Review: Don't believe these reviews who are saying, "Ooh, you've got to be from the city to get this book." Trust me, I live in New York and work in publishing and run in many of the same circles that Anderson does, but this book STILL bored me to tears. Anderson's gunning for Wolfe (ain't gonna happen), trying to do with the '90s what The Bonfire of the Vanities did to the '80s. The only problem was, Bonfire was a helluva book by a talented writer, while Anderson's just a hack (albeit an incredibly well connected hack). One of the funniest things in Turn of the Century is that, over a hundred pages in, the narrator just happens to mention that of one the main characters is missing a hand. That's pretty damn funny. Imagine if Kafka had written The Metamorphosis that way: the fact the Gregor Samsa had awoken one morning to find he'd been turned into a large cockroach would be buried somewhere on page 93. And even though I thought what turned me off in Anderson's book was his cloying language and supposed media hipness (the words "dot" and "com" being used much too gratuitously), what really bugged me were the three cute kids the main couple has, and I think their amount of page-time really shines the light on what Anderson is, as opposed to the shadow of what he'd like to be: he wants to think he's Sherman McCoy, but he's really Ward Cleaver.

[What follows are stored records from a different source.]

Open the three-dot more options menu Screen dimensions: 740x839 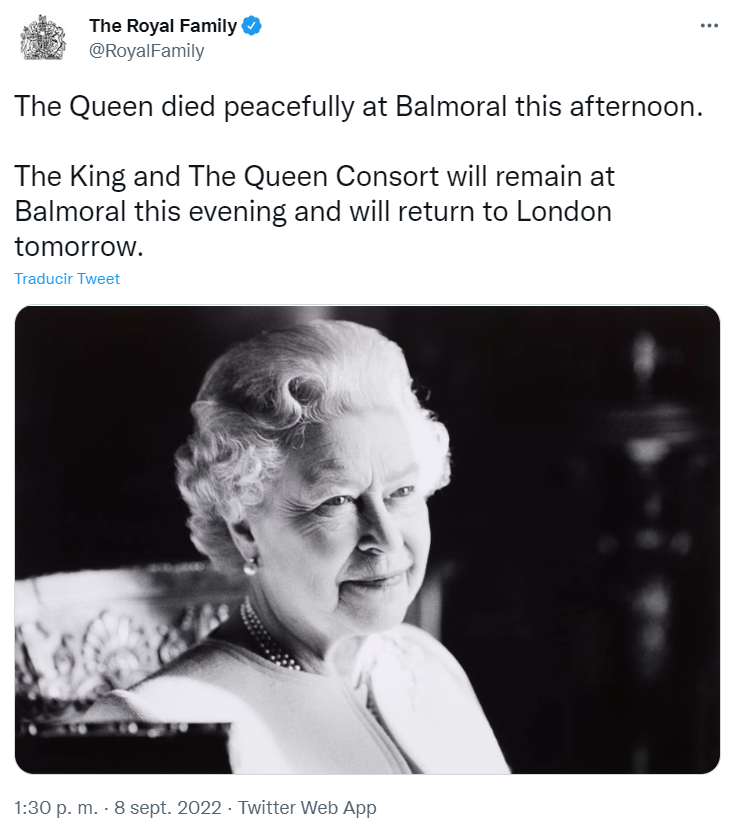click(709, 26)
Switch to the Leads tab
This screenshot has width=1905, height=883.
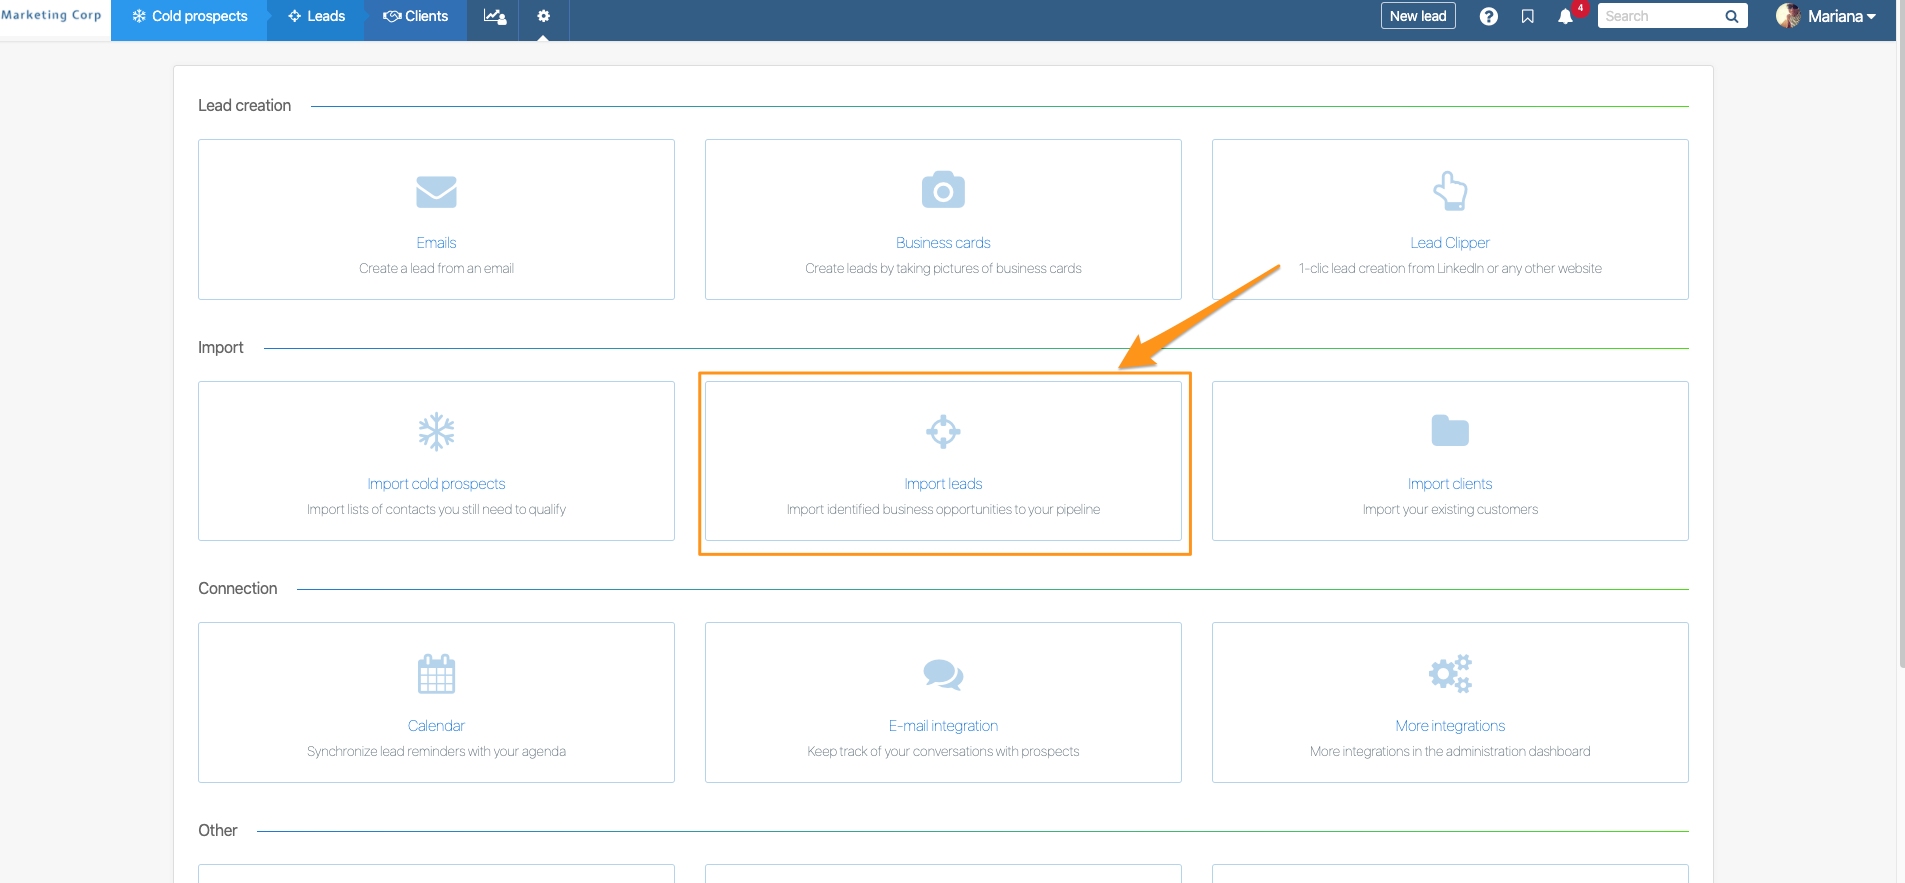click(316, 17)
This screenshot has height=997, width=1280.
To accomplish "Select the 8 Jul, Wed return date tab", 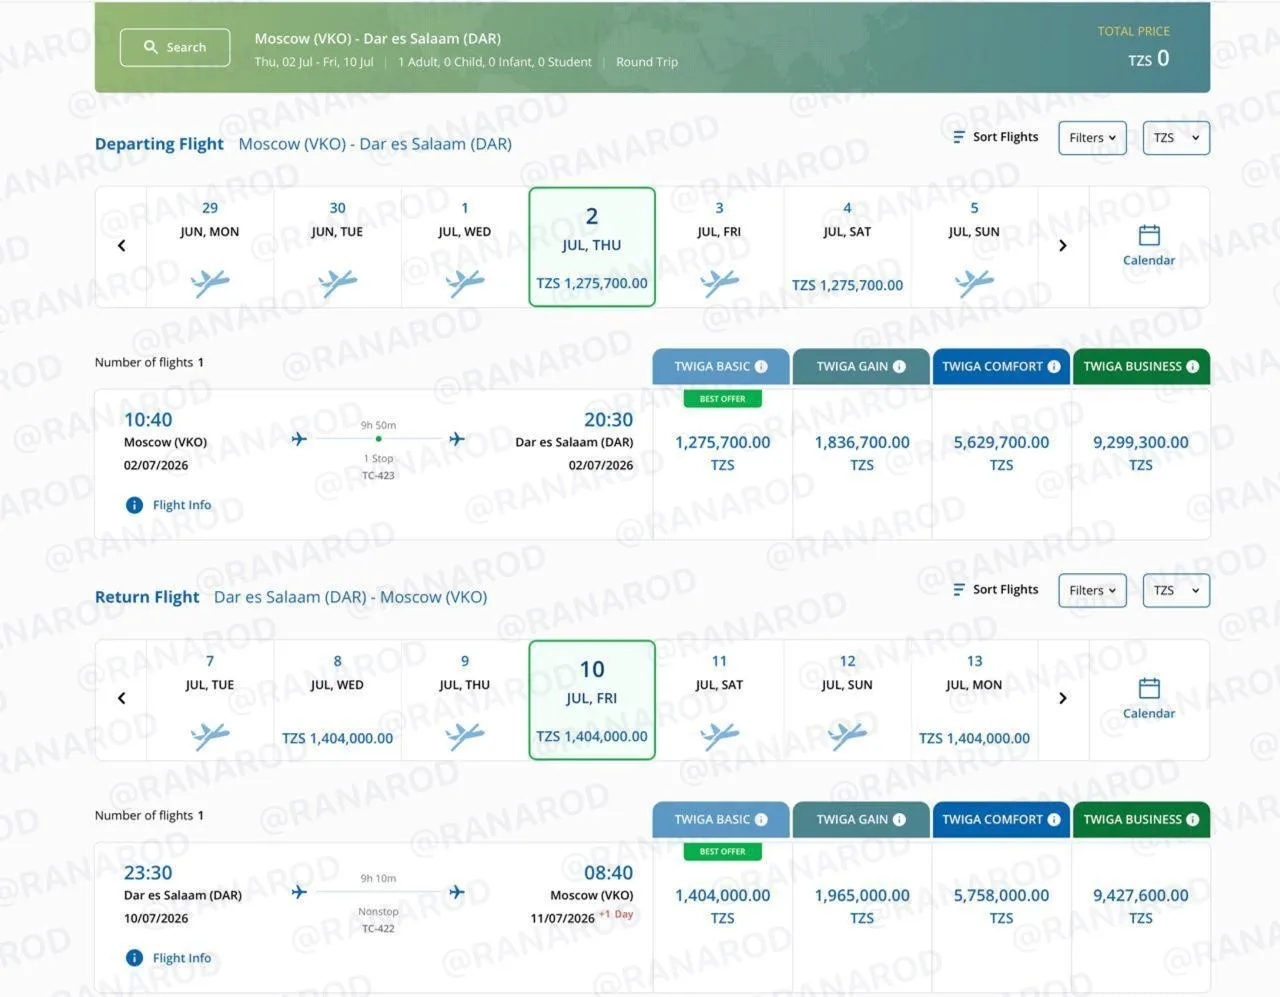I will 337,700.
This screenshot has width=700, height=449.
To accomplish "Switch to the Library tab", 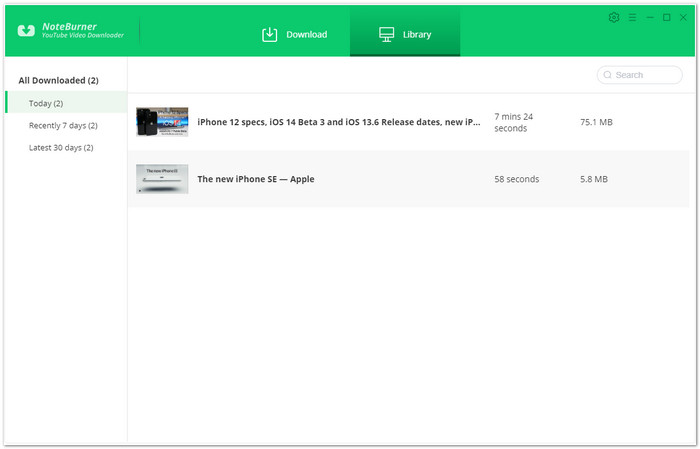I will (x=405, y=32).
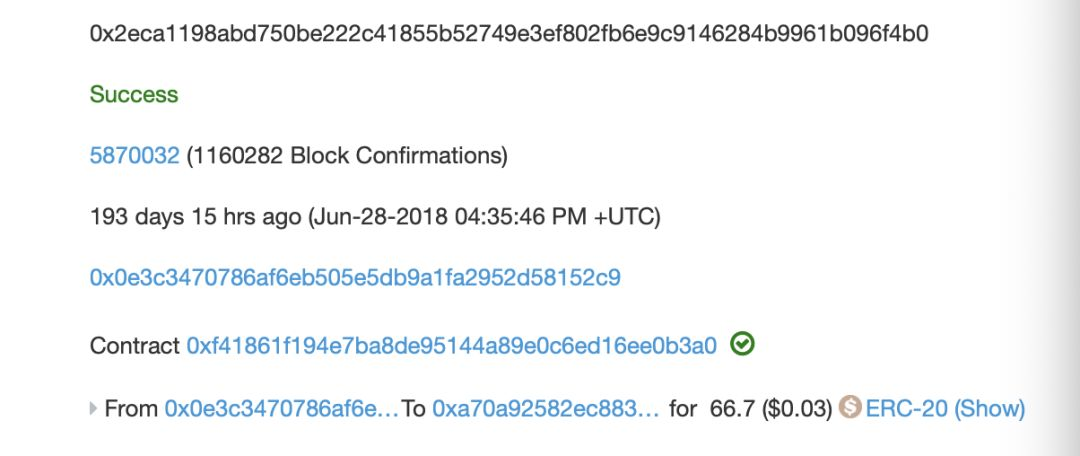This screenshot has height=456, width=1080.
Task: Open sender address 0x0e3c3470786af6eb505e5db9a1fa2952d58152c9
Action: 355,278

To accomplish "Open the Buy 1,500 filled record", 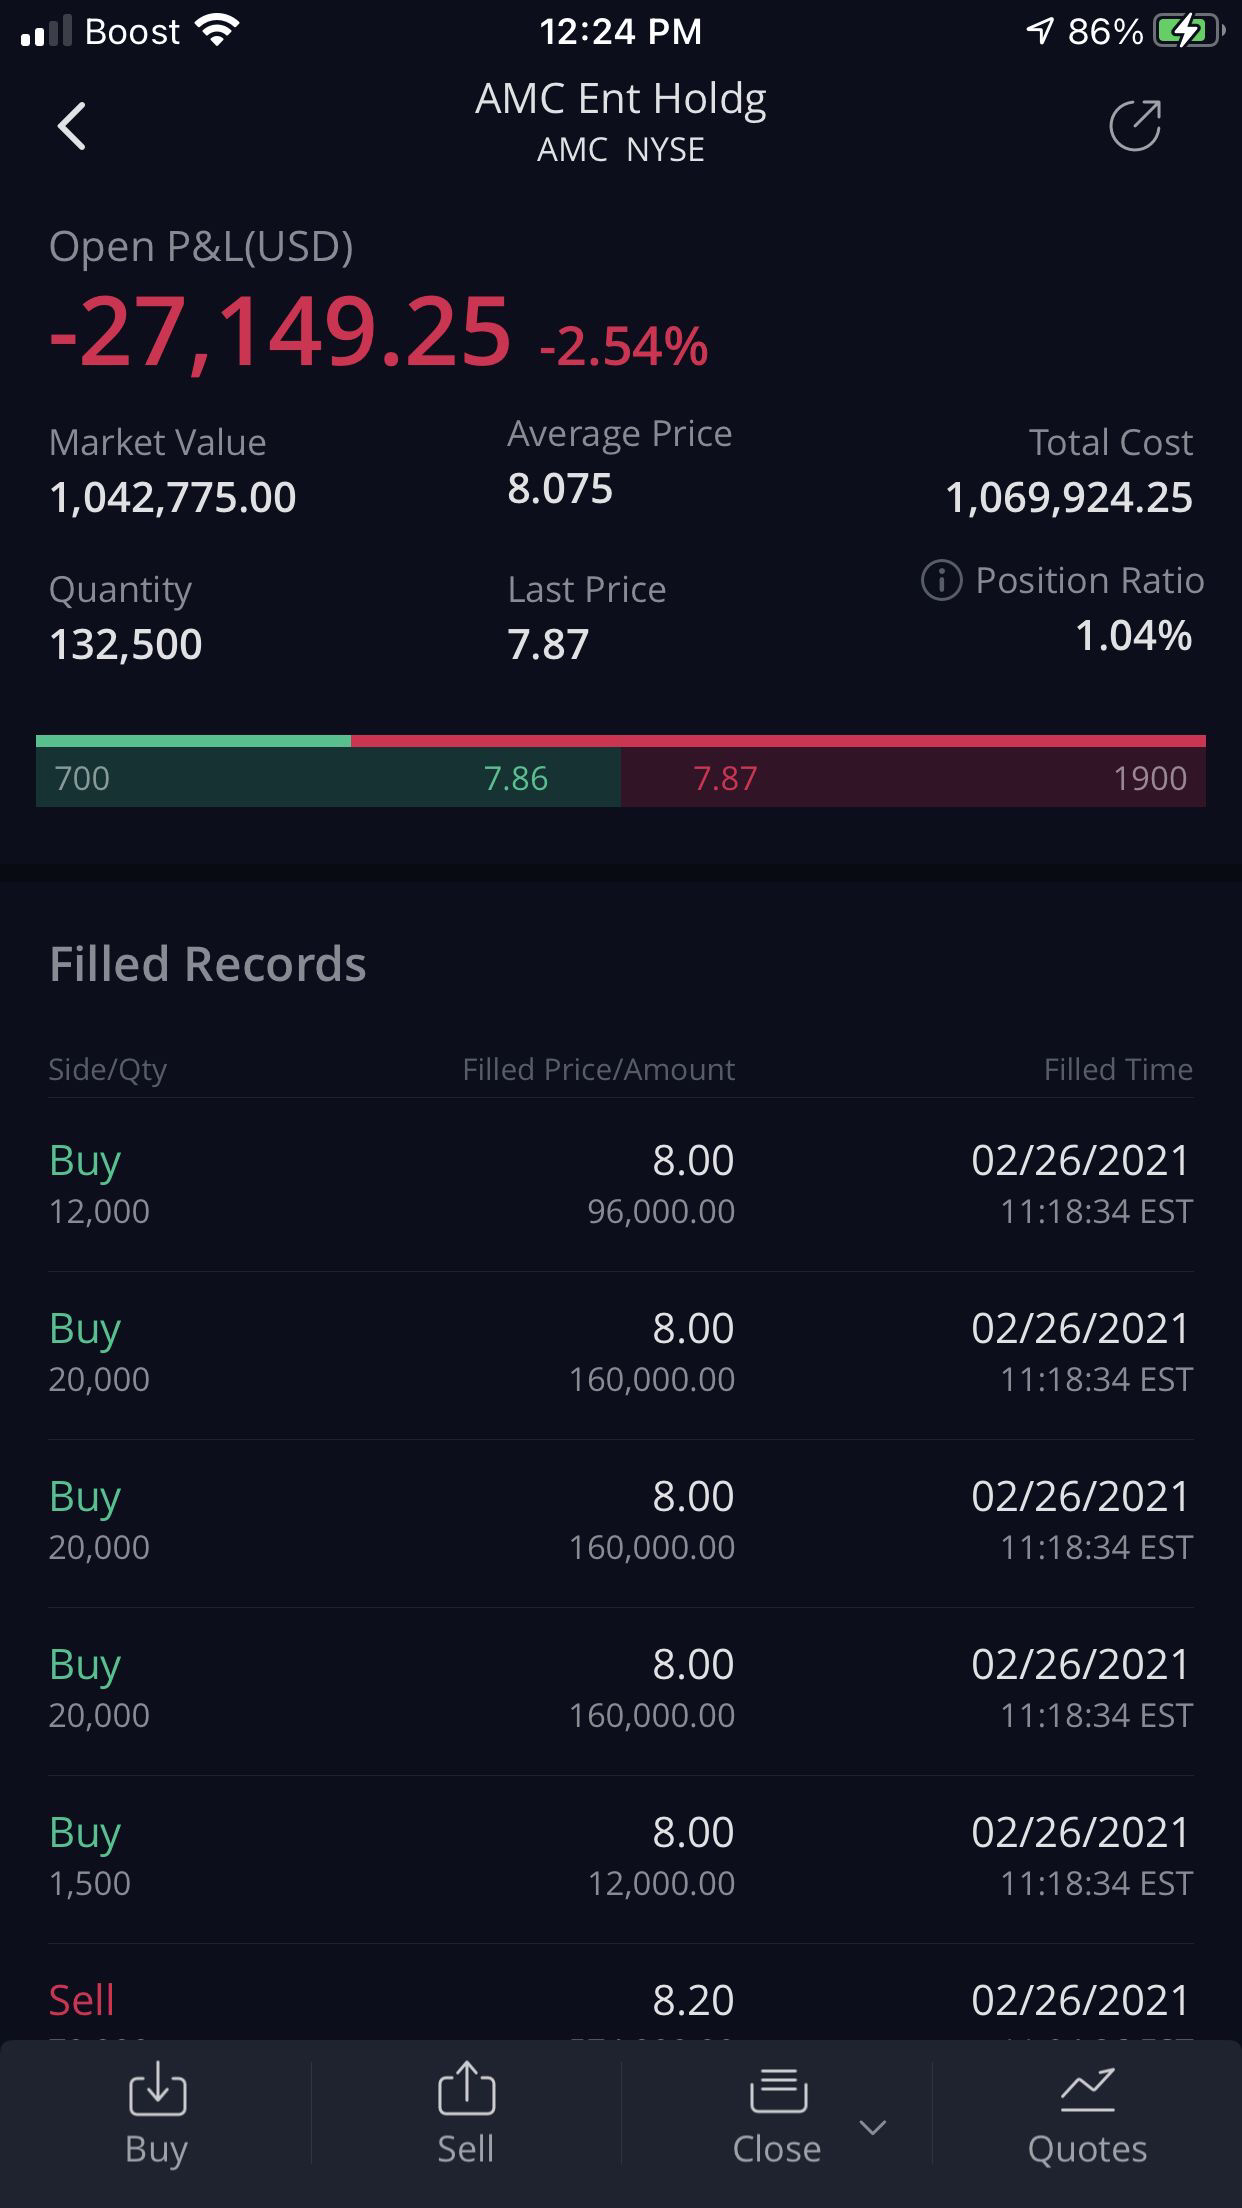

If you want a good book about New York, read Bonfire of the Vanitites or, better yet, Bret Easton Ellis's American Pyscho, which is still as vital and shocking and important as it was when it was first published almost a decade ago.

Rating: 3 stars
Summary: Shallow characters, ironic humor; still, compelling
Review: Yes, the characters are blanks; Anderson gives us no clue as to their motivations or self-awareness (do they realize how empty their lives are?). And the humor is not really funny, but rather a kind of ironic parade of contemporary foolishness.

I finished the whole book knowing I hated the characters and everything they (apparently) stood for. And yet ... it is a compelling read, because of Anderson's dead-on aim at turn-of-the-century obsessions. It's a dead-on portrait of a small, self-obsessed, maybe over-rated segment of society, and that's what made it hard to put down.

Rating: 5 stars
Summary: someone please slap Po Bronson
Review: ugh. Could you remove that Po Bronson quote from the site. Makes me want to reach for some Pepto.

Rating: 1 stars
Summary: Jim Cramer likes it, but I didn't
Review: TheStreet.Com's Jim Cramer (who I admire as a trader and financial writer) plugged this book, written by a buddy, and especially mentioned the realistic portion of the book that has to do with stock trading as especially realistic - in fact based on Cramer's trading activities. But the first 150 pages or so were so affected, so pompus, so boring, so poorly written, with characters so unsympathetic and one dimensional, I had to slam the book shut unfinnished. Cramer, while I love you, stick to financial writing, not book reviews.